Still, there are reasons to see Microsoft’s approach as an example of somewhat naïve techno-optimism. There is growing evidence that people are swayed by AI-generated content even when they know that it is false. And in a recent study of pro-Russian AI-generated videos about the war in Ukraine, comments pointing out that the videos were made with AI received far less engagement than comments treating them as genuine.
“Are there people who, no matter what you tell them, are going to believe what they believe?” Farid asks. “Yes.” But, he adds, “there are a vast majority of Americans and citizens around the world who I do think want to know the truth.”
That desire has not exactly led to urgent action from tech companies. Google started adding a watermark to content generated by its AI tools in 2023, which Farid says has been helpful in his investigations. Some platforms use C2PA, a provenance standard Microsoft helped launch in 2021. But the full suite of changes that Microsoft suggests, powerful as they are, might remain only suggestions if they threaten the business models of AI companies or social media platforms.
“If the Mark Zuckerbergs and the Elon Musks of the world think that putting ‘AI generated’ labels on something will reduce engagement, then of course they’re incentivized not to do it,” Farid says. Platforms like Meta and Google have already said they’d include labels for AI-generated content, but an audit conducted by Indicator last year found that only 30% of its test posts on Instagram, LinkedIn, Pinterest, TikTok, and YouTube were correctly labeled as AI-generated.

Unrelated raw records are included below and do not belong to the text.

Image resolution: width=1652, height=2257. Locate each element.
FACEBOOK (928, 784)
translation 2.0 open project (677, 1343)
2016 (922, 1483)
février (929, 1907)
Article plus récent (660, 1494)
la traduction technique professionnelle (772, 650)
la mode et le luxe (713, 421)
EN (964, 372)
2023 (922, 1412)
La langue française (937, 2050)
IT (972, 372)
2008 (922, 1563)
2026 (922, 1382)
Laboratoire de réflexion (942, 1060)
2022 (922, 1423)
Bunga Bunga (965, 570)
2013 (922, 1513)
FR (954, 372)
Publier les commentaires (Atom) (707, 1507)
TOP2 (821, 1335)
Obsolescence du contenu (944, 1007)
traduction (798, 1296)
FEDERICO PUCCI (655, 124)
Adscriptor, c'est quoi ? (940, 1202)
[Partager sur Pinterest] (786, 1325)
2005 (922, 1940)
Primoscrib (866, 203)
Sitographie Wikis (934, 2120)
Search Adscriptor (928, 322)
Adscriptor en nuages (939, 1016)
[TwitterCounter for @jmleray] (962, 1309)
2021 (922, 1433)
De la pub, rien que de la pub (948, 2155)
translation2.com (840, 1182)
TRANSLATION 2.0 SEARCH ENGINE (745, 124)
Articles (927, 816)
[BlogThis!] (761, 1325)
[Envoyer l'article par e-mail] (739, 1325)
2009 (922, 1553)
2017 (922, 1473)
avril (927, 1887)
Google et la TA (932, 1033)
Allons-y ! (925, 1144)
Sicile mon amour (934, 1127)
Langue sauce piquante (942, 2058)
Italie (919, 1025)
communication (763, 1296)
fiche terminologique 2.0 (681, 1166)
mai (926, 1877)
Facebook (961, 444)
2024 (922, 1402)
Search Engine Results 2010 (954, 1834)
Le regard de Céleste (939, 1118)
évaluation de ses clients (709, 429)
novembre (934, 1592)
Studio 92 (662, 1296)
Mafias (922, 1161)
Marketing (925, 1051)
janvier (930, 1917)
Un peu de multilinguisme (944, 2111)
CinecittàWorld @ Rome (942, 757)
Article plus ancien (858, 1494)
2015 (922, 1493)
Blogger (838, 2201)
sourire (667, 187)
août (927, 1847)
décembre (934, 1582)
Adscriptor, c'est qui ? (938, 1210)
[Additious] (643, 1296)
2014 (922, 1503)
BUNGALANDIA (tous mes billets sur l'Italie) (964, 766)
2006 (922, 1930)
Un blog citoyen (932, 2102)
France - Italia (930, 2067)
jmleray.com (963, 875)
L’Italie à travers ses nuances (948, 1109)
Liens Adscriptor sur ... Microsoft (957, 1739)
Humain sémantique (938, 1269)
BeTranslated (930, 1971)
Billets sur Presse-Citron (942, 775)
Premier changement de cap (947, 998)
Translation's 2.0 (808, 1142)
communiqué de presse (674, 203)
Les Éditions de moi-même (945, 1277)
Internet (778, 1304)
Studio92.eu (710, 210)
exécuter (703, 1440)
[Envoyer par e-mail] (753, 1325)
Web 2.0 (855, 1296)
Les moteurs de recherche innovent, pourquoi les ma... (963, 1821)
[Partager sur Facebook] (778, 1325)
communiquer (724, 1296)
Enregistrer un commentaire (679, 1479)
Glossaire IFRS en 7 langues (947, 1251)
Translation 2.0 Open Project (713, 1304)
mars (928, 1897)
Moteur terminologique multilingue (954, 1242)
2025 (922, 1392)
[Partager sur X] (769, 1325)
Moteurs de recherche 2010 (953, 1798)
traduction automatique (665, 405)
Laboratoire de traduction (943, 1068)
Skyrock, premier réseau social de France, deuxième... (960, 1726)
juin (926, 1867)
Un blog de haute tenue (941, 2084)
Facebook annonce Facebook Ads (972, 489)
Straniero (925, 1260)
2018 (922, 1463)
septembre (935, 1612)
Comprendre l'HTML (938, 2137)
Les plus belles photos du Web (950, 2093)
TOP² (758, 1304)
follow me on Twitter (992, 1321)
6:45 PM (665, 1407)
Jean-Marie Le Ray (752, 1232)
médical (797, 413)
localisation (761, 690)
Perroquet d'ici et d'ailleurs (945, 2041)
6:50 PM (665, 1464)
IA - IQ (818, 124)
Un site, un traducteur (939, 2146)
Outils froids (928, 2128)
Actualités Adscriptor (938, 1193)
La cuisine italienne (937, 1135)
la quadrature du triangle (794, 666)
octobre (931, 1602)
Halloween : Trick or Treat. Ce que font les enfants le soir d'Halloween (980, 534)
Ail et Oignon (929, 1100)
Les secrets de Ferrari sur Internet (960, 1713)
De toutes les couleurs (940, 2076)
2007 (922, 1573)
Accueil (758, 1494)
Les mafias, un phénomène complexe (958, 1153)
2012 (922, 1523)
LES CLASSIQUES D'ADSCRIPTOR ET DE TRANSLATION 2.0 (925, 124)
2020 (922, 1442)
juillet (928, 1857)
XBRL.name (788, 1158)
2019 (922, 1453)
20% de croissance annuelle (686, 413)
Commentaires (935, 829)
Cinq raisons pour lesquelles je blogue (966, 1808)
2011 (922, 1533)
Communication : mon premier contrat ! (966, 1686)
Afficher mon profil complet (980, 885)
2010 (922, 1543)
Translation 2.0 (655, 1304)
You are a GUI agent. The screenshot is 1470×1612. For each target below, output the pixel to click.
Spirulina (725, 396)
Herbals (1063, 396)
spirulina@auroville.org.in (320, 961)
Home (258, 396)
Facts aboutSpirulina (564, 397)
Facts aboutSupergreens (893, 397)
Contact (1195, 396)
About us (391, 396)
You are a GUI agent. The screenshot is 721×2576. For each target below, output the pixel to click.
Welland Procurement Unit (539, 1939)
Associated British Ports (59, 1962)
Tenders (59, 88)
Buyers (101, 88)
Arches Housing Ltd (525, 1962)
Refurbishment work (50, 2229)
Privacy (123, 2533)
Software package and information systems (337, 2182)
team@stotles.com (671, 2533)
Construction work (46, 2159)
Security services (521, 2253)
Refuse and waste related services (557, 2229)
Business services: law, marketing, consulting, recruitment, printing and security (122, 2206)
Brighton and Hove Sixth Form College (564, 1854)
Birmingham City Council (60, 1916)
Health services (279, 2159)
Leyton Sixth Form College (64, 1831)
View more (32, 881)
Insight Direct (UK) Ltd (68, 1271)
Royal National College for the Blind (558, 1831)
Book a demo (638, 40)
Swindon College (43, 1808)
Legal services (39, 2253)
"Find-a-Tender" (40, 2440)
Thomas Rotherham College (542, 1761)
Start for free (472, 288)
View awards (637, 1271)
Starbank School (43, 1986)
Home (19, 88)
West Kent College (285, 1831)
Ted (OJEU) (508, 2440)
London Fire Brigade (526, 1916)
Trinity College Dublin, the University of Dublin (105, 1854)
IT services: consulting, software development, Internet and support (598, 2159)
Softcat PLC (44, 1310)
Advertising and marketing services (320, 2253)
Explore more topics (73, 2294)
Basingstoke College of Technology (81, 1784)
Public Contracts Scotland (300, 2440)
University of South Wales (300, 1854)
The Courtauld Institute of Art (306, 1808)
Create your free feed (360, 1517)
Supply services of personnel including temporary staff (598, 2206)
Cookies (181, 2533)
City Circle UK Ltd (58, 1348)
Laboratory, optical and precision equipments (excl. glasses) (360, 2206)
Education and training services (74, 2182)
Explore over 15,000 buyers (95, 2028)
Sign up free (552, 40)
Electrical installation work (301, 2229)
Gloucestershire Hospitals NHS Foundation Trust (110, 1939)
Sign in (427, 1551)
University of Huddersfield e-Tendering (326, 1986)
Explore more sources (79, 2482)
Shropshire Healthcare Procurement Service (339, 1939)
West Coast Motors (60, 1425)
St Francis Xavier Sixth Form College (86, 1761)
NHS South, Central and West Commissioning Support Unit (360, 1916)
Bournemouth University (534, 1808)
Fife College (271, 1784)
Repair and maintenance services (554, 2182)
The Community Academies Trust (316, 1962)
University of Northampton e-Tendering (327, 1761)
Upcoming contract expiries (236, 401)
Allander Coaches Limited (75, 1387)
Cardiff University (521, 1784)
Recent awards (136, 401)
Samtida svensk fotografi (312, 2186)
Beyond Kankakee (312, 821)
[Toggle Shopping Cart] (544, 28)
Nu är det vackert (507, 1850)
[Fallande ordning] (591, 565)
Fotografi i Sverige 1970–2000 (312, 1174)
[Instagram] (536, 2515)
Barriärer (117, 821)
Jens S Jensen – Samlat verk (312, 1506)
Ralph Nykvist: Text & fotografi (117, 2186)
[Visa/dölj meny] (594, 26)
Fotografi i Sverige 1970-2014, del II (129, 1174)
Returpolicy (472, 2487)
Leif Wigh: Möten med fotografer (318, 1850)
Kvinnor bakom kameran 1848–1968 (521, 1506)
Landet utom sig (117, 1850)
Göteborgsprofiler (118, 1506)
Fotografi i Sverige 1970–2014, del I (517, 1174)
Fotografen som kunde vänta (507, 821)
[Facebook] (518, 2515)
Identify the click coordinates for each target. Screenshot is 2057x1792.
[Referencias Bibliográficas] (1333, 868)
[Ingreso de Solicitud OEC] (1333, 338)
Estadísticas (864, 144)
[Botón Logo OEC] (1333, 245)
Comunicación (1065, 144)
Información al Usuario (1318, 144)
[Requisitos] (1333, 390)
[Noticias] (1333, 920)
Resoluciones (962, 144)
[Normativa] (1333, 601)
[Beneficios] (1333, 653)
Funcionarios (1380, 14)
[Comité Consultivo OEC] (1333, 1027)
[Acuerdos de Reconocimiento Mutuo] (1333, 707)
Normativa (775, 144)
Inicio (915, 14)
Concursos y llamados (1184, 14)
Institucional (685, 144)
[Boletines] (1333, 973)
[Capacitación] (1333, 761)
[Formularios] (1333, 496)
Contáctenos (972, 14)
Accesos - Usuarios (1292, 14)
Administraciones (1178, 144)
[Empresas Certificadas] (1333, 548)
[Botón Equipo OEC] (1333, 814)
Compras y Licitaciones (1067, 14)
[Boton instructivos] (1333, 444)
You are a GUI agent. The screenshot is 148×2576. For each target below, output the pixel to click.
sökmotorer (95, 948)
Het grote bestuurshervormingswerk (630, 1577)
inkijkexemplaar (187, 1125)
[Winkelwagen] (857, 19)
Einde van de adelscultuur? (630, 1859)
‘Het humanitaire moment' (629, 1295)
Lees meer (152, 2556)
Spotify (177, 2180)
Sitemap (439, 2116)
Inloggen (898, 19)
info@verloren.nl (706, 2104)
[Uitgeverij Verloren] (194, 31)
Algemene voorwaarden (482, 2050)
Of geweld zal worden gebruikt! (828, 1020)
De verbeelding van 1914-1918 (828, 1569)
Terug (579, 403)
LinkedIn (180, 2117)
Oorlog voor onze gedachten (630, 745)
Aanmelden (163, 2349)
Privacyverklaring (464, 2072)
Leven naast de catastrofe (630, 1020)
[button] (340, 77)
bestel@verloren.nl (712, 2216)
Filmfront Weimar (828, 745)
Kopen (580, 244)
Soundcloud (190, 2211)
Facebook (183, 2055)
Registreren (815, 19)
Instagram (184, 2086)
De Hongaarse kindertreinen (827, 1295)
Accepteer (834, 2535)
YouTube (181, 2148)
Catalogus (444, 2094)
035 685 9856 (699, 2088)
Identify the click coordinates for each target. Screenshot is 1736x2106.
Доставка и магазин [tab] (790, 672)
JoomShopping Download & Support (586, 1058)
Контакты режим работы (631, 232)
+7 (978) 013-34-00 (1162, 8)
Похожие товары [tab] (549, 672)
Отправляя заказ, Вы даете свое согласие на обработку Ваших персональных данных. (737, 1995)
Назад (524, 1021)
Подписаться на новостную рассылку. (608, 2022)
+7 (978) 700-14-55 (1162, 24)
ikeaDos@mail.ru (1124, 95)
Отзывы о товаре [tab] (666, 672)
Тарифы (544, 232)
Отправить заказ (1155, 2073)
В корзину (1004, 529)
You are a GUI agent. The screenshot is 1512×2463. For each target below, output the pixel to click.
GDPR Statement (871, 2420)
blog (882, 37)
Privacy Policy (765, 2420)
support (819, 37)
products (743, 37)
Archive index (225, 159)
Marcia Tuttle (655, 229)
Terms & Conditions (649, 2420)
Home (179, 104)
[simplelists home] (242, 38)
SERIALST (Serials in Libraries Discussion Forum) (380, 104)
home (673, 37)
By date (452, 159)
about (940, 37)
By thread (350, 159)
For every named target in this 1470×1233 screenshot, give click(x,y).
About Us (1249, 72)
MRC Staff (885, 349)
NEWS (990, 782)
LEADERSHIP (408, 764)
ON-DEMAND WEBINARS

More forceful moves toward content verification might come from the many pieces of AI regulation pending around the world. The European Union’s AI Act, as well as proposed rules in India and elsewhere, would all compel AI companies to require some form of disclosure that a piece of content was generated with AI.
One priority from Microsoft is, unsurprisingly, to play a role in shaping these rules. The company waged a lobbying effort during the drafting of California’s AI Transparency Act, which Horvitz said made the legislation’s requirements on how tech companies must disclose AI-generated content “a bit more realistic.”
But another is a very real concern about what could happen if the rollout of such content-verification technology is done poorly. Lawmakers are demanding tools that can verify what’s real, but the tools are fragile. If labeling systems are rushed out, inconsistently applied, or frequently wrong, people could come to distrust them altogether, and the entire effort would backfire. That’s why the researchers argue that it may be better in some cases to show nothing at all than a verdict that could be wrong.
Inadequate tools could also create new avenues for what the researchers call sociotechnical attacks. Imagine that someone takes a real image of a fraught political event and uses an AI tool to change only an inconsequential share of pixels in the image. When it spreads online, it could be misleadingly classified by platforms as AI-manipulated. But combining provenance and watermark tools would mean platforms could clarify that the content was only partially AI generated, and point out where the changes were made.
California’s AI Transparency Act will be the first major test of these tools in the US, but enforcement could be challenged by President Trump’s executive order from late last year seeking to curtail state AI regulations that are “burdensome” to the industry. The administration has also generally taken a posture against efforts to curb disinformation, and last year, via DOGE, it canceled grants related to misinformation. And, of course, official government channels in the Trump administration have shared content manipulated with AI (MIT Technology Review reported that the Department of Homeland Security, for example, uses video generators from Google and Adobe to make content it shares with the public).
I asked Horvitz whether fake content from this source worries him as much as that coming from the rest of social media. He initially declined to comment, but then he said, “Governments have not been outside the sectors that have been behind various kinds of manipulative disinformation, and this is worldwide.”